No sé qué tienen las rememoraciones de la infancia que están
como aureoladas. Cada momento recordado o cada escena recuperada aparecen
recortados en un fondo de extraña mansedumbre. Esta aureola se pierde en cuanto
se la quiere decir. La escritura es, por tanto, el gran desagüe de las
rememoraciones desgastadas, de los sueños empobrecidos y de los instantes
despojados de cualquier realidad. No nos engañemos pensando que la palabra es
capaz de crear algo cuando lo único que está a su alcance es rescatar y
almacenar lo que una vez se perdió.
Lo digo e intento volver con la mente a un lugar en el que pasé
muchos veranos, con un cuerpo que era entonces otro cuerpo, más vivo o menos
abrumado que el de ahora. El fogonazo es reacio al muladar de las palabras. Se
resiste a la petrificación y a la baba de ser dicho. Pero somos lo
suficientemente presuntuosos como para pensar que, nuestro como es, debemos
capturarlo, encadenarlo y exhibirlo como un trofeo de caza.
Así que: nueva intentona. Estoy asomado a la ventana de un
apartamento del sur. Es por la noche, un recodo del día en el que todo sigue
fluyendo pero de otro modo ya, no del todo desaparecido pero sí como
transparentado. Los cuerpos se han transformado en meras voces que se susurran las
unas a las otras como si se rozaran o acariciaran. Los árboles se mecen entre
las luces de las terrazas desde las que llega la música de una fiesta recién
comenzada. Miro hacia la ventana de enfrente. En ella se ven, como sombras
fugaces que huyen de la luz, los cuerpos de quienes se deslizaban junto a
nuestros cuerpos en la promiscuidad de la piscina. Pero ahora estamos separados
y, aunque sigamos pendientes los unos de los otros, hay algo que ha tocado a su
fin.
En la habitación, mi hermana y yo somos como niños
angelicales que no forman escándalos ni discuten ni se pelean. Llevamos una
vida misteriosa que ni siquiera nuestros padres conocen.
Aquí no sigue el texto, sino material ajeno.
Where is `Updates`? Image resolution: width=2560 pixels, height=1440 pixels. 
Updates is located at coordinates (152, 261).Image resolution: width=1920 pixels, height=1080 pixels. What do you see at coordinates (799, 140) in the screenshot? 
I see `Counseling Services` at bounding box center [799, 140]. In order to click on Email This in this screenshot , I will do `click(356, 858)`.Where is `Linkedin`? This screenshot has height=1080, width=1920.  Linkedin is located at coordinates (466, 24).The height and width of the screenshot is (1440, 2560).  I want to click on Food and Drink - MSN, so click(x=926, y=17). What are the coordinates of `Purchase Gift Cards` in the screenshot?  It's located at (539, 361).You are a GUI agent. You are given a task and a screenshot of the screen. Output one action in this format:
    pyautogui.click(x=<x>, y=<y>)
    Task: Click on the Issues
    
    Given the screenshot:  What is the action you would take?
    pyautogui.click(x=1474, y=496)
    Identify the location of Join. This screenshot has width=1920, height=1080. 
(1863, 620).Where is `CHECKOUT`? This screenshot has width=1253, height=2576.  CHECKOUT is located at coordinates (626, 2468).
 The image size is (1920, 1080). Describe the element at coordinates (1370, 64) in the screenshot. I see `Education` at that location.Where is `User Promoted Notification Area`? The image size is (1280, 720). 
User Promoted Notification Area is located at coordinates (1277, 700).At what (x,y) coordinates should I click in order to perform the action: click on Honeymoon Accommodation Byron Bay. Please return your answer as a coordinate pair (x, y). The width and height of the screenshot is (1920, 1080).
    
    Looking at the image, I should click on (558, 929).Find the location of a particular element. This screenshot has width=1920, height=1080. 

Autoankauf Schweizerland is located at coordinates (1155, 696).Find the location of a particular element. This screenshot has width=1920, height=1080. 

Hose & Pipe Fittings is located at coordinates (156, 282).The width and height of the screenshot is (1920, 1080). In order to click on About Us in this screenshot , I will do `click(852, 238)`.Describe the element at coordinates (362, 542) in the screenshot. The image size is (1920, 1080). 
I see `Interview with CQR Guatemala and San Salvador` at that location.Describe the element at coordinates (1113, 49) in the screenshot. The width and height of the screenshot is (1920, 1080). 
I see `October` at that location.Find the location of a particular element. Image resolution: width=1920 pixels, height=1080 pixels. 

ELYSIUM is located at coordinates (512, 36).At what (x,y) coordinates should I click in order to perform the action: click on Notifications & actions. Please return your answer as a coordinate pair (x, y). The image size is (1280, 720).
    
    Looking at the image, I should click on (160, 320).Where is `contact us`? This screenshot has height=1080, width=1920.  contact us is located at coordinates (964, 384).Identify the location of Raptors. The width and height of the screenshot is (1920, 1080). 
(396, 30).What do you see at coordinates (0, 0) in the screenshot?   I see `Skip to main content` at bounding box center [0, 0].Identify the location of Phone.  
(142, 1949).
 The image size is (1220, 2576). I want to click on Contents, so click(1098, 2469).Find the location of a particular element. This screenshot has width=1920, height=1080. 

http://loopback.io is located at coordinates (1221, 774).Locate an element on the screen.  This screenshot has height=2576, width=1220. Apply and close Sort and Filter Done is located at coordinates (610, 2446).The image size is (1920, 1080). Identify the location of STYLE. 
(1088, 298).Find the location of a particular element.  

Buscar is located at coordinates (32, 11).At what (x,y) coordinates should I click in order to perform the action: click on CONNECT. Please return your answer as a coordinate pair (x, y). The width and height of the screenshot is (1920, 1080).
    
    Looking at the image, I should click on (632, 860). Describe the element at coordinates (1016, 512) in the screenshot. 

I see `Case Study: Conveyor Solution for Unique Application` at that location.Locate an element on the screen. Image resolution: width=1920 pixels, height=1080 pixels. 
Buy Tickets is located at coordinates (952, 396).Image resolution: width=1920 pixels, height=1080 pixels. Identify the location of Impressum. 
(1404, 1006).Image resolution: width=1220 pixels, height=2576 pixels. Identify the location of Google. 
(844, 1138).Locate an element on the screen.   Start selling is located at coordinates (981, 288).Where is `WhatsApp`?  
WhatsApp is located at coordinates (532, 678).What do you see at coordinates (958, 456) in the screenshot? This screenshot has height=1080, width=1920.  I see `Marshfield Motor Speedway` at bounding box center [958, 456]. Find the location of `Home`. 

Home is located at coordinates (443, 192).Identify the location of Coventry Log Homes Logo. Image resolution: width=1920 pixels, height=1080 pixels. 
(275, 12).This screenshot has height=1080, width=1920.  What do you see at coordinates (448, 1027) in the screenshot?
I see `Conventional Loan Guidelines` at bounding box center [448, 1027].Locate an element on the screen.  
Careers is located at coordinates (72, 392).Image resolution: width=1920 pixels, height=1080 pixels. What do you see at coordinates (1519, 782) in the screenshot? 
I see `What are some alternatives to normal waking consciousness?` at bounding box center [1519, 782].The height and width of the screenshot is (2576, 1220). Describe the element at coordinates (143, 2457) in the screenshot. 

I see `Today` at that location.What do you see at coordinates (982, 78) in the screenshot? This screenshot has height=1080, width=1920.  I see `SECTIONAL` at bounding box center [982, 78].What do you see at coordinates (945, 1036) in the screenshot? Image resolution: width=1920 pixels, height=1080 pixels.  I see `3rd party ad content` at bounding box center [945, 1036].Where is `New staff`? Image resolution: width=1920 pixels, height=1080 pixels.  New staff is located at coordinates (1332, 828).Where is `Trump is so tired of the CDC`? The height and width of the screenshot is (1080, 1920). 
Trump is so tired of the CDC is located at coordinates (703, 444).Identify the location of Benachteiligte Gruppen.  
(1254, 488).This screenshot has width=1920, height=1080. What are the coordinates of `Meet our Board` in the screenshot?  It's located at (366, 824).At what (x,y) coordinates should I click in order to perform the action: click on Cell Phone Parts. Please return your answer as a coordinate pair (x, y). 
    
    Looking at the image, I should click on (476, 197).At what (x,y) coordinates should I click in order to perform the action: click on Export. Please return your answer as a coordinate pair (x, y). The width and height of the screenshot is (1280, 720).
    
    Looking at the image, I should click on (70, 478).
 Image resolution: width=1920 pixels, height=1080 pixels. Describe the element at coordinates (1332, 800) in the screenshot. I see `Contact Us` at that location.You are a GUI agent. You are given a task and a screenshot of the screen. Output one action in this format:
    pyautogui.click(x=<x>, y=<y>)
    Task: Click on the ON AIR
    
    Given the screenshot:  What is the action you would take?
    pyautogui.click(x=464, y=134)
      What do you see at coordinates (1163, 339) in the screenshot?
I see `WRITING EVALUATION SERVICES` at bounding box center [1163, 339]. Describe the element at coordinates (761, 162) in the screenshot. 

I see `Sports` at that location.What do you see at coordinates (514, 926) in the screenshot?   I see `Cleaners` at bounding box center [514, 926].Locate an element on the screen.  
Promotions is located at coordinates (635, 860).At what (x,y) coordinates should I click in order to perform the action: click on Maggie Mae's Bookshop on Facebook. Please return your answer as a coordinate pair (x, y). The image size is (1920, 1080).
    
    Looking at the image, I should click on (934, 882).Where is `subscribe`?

Nos turnamos para
asomarnos a la ventana y emitir signos con los que nos comunicamos con nuestros
vecinos de enfrente. Luego, ya acostados, juntamos nuestras manos y nos
transmitimos los mensajes mediante pulsaciones acordadas del pulgar y del
índice. Cuando nos dormimos estamos siempre a punto de avistar el sentido del
siguiente mensaje.
Pero todo es inútil. Una nueva mañana nos devuelve a la luz.
Nos levantamos, desayunamos y nos lanzamos de nuevo a la interminable algarabía
de los paseos y los céspedes. No habría ninguna palabra para vastedad como aquella. Por eso me refugio en la noche,
porque creo que para la noche, más delgada y recogida, más interior y más
serena, encontraré traducción. Cuando la mañana y el mediodía y la tarde
terminan se encogen y se doblan hasta que logran meterse en la caracola de la
noche. Allí los espero con mi red preparada.
Estoy asomado a la ventana y no hay lenguaje todavía, es
decir, que el lenguaje conforma una unidad con la vida. Lo que digo es parte
del momento en que lo digo. No hay aún contorsiones ni evasivas, no hay
desencantos ni recuerdos. Estoy asomado a la ventana, una noche cualquiera del
verano en el apartamento, y transmito el mensaje que hemos acordado lanzar a
nuestros contrincantes. Me escondo tras la cortina y hay un instante en el que
ya no recuerdo cuál era la siguiente señal. Así que interrumpo la transmisión e
inmediatamente me llega la respuesta de enfrente, que no sé descifrar. Entonces
me siento perdido porque he olvidado las claves y ya nunca lograré reconstruir
el mensaje que necesitábamos para seguir viviendo al día siguiente en medio de
la transparencia, la gracia y la verdad.